The Dark Days Pact, by Alison Goodman

When I read the first book in Alison Goodman's Lady Helen series, I found it solidly written but over-engineered. The second installment, The Dark Days Pact, has similar strengths and weaknesses, but the deepening emotional stakes make the overall story far more satisfying.

After the scandalous and dangerous events at her presentation ball, Lady Helen has been disowned by her uncle. She travels to Brighton, where she hopes that her hard-won independence will allow her to finish her Reclaimer training. Unfortunately, Helen's difficulties are fast out-pacing her education: her mentor—the enigmatic Lord Carlston—seems to be going mad, her other allies are only occasionally useful, and she has been given a secret mission by Mr. Pike, the icy bureaucrat in charge of the Dark Days Club.

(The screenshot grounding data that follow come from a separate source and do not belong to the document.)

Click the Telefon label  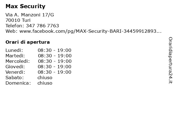pos(15,26)
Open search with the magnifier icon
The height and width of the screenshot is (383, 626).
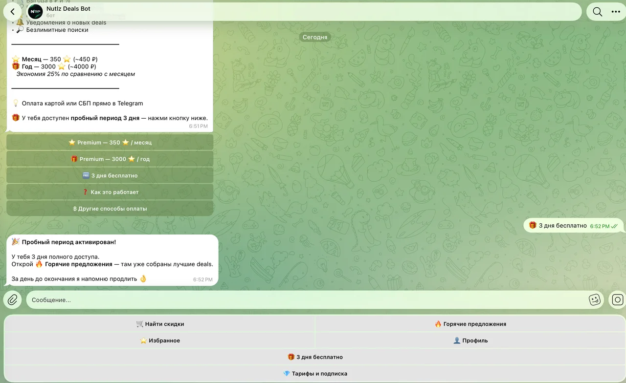597,12
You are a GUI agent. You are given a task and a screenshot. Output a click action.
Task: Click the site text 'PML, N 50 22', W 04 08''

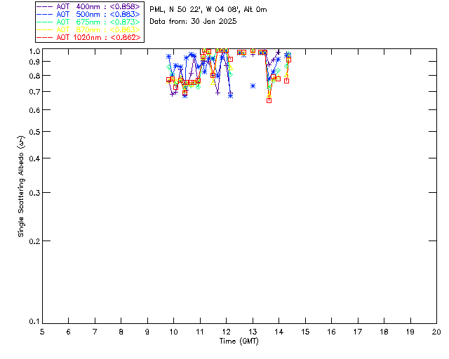208,10
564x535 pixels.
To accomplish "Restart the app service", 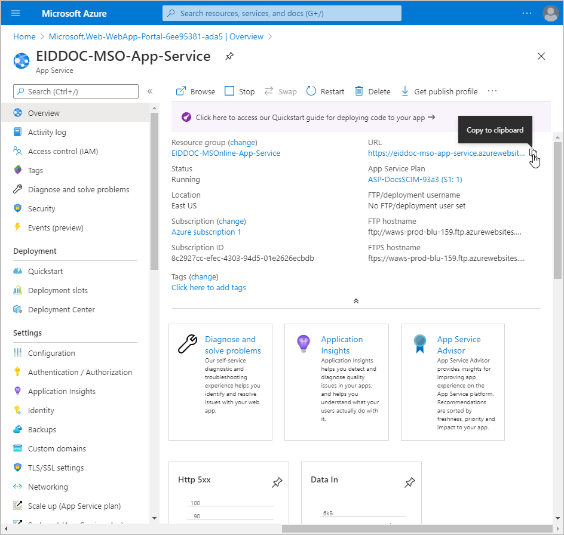I will click(x=325, y=91).
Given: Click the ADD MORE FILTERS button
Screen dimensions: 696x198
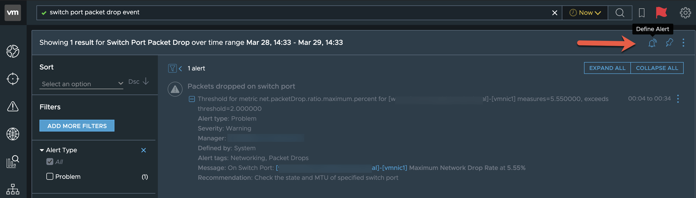Looking at the screenshot, I should tap(77, 126).
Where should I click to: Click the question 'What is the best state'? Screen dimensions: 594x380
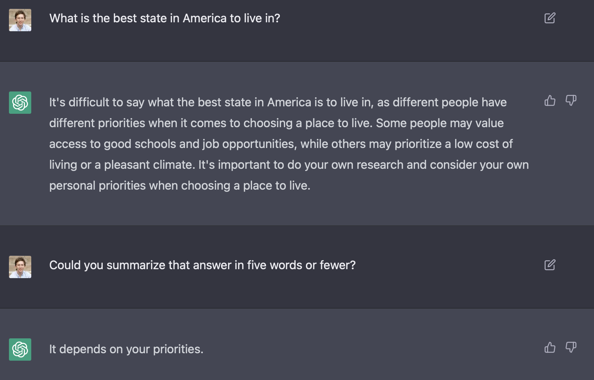click(x=164, y=18)
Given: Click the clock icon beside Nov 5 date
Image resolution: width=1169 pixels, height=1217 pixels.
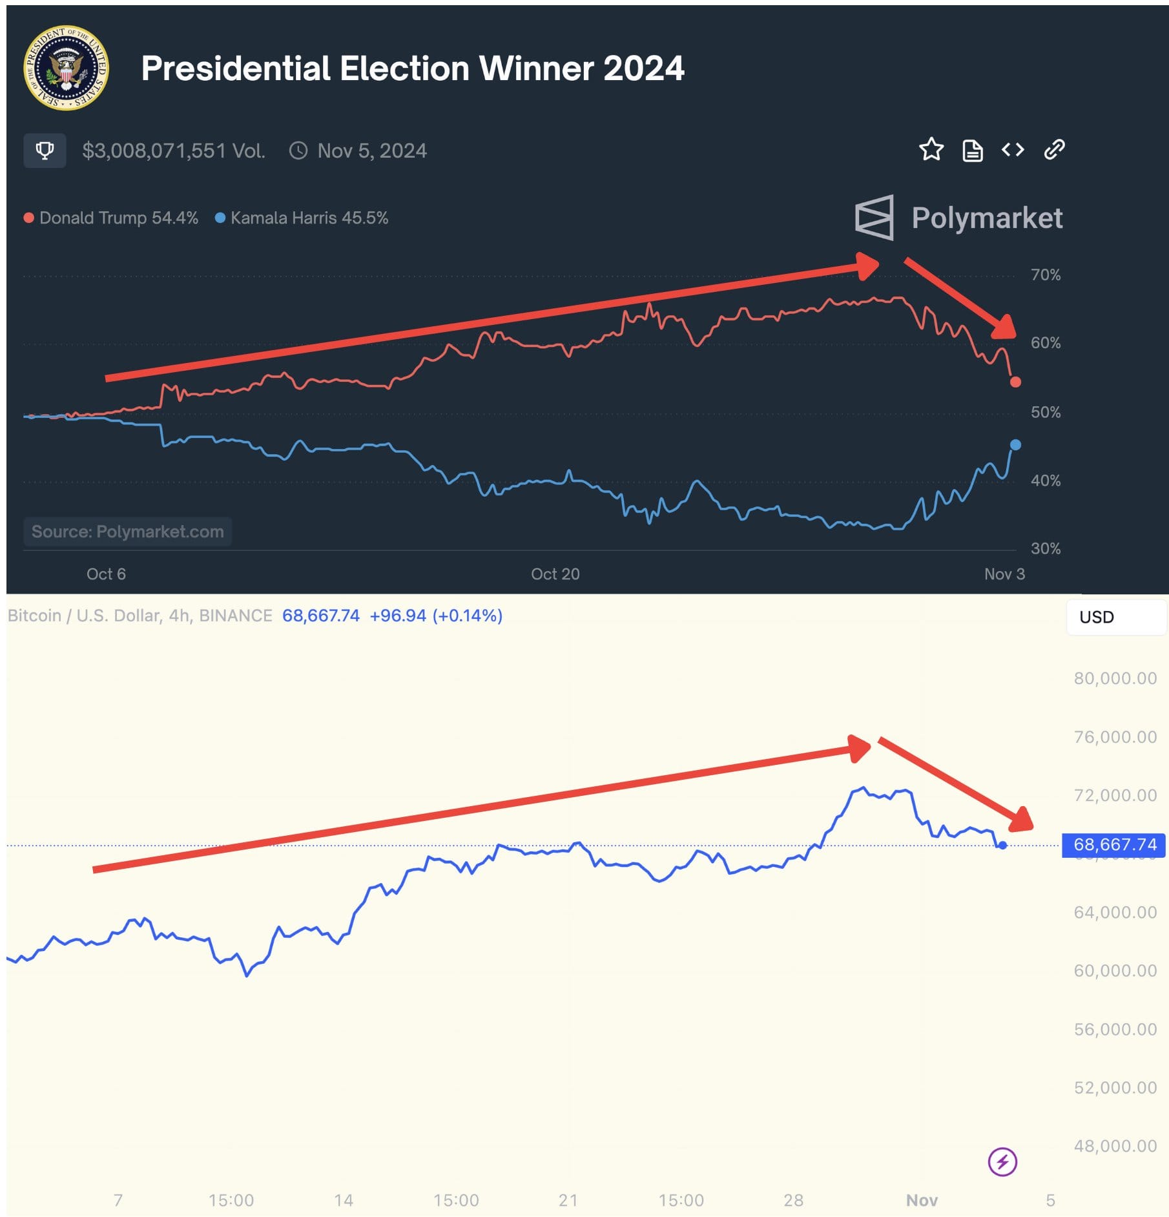Looking at the screenshot, I should (298, 151).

As did Goodman's earlier series, the horror in the Lady Helen books relies heavily on the claustrophobic creepiness of being a woman in a repressive time and place. There are plenty of overtly sexist antagonists in this series, but I'm most interested in a more nuanced character: Helen's would-be fiance, the Duke of Selburn. While the Duke repeatedly claims to understand Helen's new powers and responsibilities, it is obvious that he cannot actually fathom a scenario in which she isn't in need of his protection. This real-world conflict is a rich source of drama, and and I'm more invested in Helen's attempt to deal with her misguided suitor than I am in any of these books' many mystical MacGuffins.